Tübingen · Energie
: Stadtwerke Tübingen will eine eigene Biogasaufbereitungsanlage gründen

Gemeinsam mit anderen Energieunternehmen wollen die Stadtwerke eine eigene Biogasaufbereitungsanlage gründen und betreiben.
Von
ST
Tübingen

Schwäbisches Tagblatt

.

Mit anderen kommunalen Energieversorgern - die Mannheimer MVV, die Reutlinger FairEnergie und die Stadtwerke Balingen - wollen die Stadtwerke Tübingen (SWT) eine Projektgesellschaft zur Errichtung, Finanzierung und zum Betrieb einer Biogasaufbereitungsanlage in Meßstetten gründen. Eine entsprechende Absichtserklärung haben sie bereits unterzeichnet.

Die Projektgesellschaft soll im ersten Halbjahr 2025 gegründet, mit der Errichtung der Biogasaufbereitungsanlage und einer dazugehörigen CO2Rückgewinnung soll anschließend im zweiten Quartal 2025 begonnen werden. Die Biogasaufbereitungsanlage wird Teil einer Gesamtanlage für moderne Kreislaufwirtschaft sein.

Zu dieser Gesamtanlage gehört die MVV-Bioabfallvergärungsanlage als s eparater Anlagenteil, in dem kommunale Bioabfälle vergoren werden. Dabei werden das Vorprodukt Rohbiogas sowie als stofflicher Output flüssige und feste Gärprodukte gewonnen. Die Gärprodukte finden Verwendung in der Landwirtschaft sowie im Landschafts- und Gartenbau.

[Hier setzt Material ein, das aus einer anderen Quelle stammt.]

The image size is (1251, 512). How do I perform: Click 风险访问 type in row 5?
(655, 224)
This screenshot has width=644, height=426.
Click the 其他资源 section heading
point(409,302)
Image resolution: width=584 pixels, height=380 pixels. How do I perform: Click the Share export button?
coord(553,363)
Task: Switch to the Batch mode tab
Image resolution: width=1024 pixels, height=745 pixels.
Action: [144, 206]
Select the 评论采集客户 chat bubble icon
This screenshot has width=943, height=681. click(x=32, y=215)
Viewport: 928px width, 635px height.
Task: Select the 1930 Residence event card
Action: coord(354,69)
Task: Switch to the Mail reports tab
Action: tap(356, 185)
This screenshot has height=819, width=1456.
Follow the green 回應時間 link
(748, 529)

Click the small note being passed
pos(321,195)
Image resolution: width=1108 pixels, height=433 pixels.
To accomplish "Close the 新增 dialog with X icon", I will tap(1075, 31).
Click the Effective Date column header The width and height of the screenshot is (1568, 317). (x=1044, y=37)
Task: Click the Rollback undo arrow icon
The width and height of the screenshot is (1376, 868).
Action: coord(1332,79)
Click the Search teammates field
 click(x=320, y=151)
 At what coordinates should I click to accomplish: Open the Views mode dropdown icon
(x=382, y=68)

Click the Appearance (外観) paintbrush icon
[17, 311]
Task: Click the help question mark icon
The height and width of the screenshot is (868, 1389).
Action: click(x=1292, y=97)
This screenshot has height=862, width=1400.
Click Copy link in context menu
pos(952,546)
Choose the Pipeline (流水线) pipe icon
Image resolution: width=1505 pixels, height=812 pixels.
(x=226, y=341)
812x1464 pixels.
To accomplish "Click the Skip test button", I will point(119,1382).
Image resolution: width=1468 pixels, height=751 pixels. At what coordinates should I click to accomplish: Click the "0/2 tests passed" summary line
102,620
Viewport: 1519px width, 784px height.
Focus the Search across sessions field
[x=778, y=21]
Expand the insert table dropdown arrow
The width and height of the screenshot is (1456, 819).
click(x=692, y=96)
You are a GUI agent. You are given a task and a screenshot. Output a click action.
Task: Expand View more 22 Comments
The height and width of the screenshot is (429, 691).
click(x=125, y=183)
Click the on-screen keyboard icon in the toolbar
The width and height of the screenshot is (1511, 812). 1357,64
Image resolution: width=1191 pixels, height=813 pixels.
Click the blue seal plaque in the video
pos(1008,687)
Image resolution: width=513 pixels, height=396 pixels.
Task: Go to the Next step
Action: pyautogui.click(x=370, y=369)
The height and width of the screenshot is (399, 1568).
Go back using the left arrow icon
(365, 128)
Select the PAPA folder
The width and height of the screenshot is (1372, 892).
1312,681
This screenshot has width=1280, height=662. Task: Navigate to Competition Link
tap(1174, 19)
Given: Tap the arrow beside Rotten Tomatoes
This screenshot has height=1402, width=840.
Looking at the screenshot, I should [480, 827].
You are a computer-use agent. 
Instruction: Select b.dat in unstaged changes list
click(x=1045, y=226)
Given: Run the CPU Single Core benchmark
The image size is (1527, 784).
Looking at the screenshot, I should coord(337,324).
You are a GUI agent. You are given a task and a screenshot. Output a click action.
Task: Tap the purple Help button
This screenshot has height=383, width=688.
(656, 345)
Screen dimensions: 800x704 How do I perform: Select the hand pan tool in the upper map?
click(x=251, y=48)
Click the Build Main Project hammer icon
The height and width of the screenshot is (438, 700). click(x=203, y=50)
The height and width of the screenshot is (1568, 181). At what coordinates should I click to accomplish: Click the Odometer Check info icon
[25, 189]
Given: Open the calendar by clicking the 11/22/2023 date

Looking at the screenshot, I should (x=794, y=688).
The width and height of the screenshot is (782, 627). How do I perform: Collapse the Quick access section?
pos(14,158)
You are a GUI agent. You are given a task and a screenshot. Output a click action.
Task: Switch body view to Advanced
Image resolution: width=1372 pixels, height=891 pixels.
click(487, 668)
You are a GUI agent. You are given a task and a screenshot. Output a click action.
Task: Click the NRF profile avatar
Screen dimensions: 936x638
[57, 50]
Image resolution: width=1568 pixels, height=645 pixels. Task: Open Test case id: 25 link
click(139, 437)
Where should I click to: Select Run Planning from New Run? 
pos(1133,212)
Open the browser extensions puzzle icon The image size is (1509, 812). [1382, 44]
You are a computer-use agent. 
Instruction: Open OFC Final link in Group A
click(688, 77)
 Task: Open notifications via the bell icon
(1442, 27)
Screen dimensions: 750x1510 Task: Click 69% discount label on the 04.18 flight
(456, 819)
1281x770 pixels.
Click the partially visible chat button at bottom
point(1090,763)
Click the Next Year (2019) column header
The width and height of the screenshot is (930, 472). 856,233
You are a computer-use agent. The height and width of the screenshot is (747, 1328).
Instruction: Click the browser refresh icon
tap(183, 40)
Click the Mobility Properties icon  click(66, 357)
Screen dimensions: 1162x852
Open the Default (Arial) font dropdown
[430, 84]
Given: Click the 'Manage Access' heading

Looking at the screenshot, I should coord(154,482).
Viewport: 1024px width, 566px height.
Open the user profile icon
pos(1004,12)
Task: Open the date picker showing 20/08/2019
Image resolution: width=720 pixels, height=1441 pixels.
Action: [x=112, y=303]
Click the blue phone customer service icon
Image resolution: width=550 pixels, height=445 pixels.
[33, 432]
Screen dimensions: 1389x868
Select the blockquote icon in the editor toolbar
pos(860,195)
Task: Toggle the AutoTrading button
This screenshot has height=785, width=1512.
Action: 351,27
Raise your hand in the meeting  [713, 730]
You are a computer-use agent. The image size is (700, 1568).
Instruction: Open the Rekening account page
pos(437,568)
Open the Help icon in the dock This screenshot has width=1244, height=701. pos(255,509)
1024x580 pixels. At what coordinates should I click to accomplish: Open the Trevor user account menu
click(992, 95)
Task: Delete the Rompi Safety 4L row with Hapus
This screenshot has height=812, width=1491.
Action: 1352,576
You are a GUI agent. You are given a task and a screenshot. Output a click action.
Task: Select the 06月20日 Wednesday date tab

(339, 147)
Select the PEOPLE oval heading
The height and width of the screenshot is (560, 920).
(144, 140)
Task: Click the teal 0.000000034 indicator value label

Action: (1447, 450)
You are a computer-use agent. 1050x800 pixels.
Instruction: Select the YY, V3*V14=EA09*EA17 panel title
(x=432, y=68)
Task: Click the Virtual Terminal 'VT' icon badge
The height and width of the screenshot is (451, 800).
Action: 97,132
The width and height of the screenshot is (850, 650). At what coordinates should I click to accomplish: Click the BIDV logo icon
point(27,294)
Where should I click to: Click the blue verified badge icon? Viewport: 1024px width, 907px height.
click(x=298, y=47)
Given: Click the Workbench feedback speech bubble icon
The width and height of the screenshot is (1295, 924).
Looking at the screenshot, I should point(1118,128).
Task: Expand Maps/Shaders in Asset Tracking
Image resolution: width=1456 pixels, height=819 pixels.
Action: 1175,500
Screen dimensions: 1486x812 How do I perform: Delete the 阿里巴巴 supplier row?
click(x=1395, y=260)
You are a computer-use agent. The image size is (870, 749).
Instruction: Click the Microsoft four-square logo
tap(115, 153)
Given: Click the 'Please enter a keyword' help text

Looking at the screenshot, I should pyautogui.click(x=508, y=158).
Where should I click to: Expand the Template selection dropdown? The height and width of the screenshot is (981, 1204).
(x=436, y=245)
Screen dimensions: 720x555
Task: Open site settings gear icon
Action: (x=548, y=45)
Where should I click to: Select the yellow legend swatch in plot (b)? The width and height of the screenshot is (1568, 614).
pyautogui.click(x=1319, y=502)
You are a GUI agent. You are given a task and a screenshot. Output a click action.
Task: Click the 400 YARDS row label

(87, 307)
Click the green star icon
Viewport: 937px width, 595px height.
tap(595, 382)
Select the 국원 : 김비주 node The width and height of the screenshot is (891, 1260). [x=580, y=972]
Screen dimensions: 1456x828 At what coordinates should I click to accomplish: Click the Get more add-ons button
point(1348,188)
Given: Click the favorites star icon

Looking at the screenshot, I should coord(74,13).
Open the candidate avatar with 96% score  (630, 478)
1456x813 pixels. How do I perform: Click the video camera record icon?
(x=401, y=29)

In der diesem Prozess nachgelagerten Biogasaufbereitungsanlage, an der die genannten Partnerunternehmen über die Projektgesellschaft beteiligt sein werden, wird das Rohbiogas veredelt. Bei der Veredelung wird das darin enthaltene CO2 abgeschieden und so Biomethan gewonnen. Durch die anschließende Verflüssigung wird das CO2 transportfähig und vielseitig nutzbar gemacht, zum Beispiel in der Lebensmittel- und Chemieindustrie. Hierbei wirdCO2 fossilen Ursprungs substituiert und das Klima nicht zusätzlich belastet. Alternativ kann das CO2 dauerhaft gespeichert werden, etwa beim Betonrecycling. So wird im Einzelfall nicht nur fossiles CO2 eingespart, sondern sogar Kohlenstoff dauerhaft der Atmosphäre entzogen - also eine CO2-Senke geschaffen.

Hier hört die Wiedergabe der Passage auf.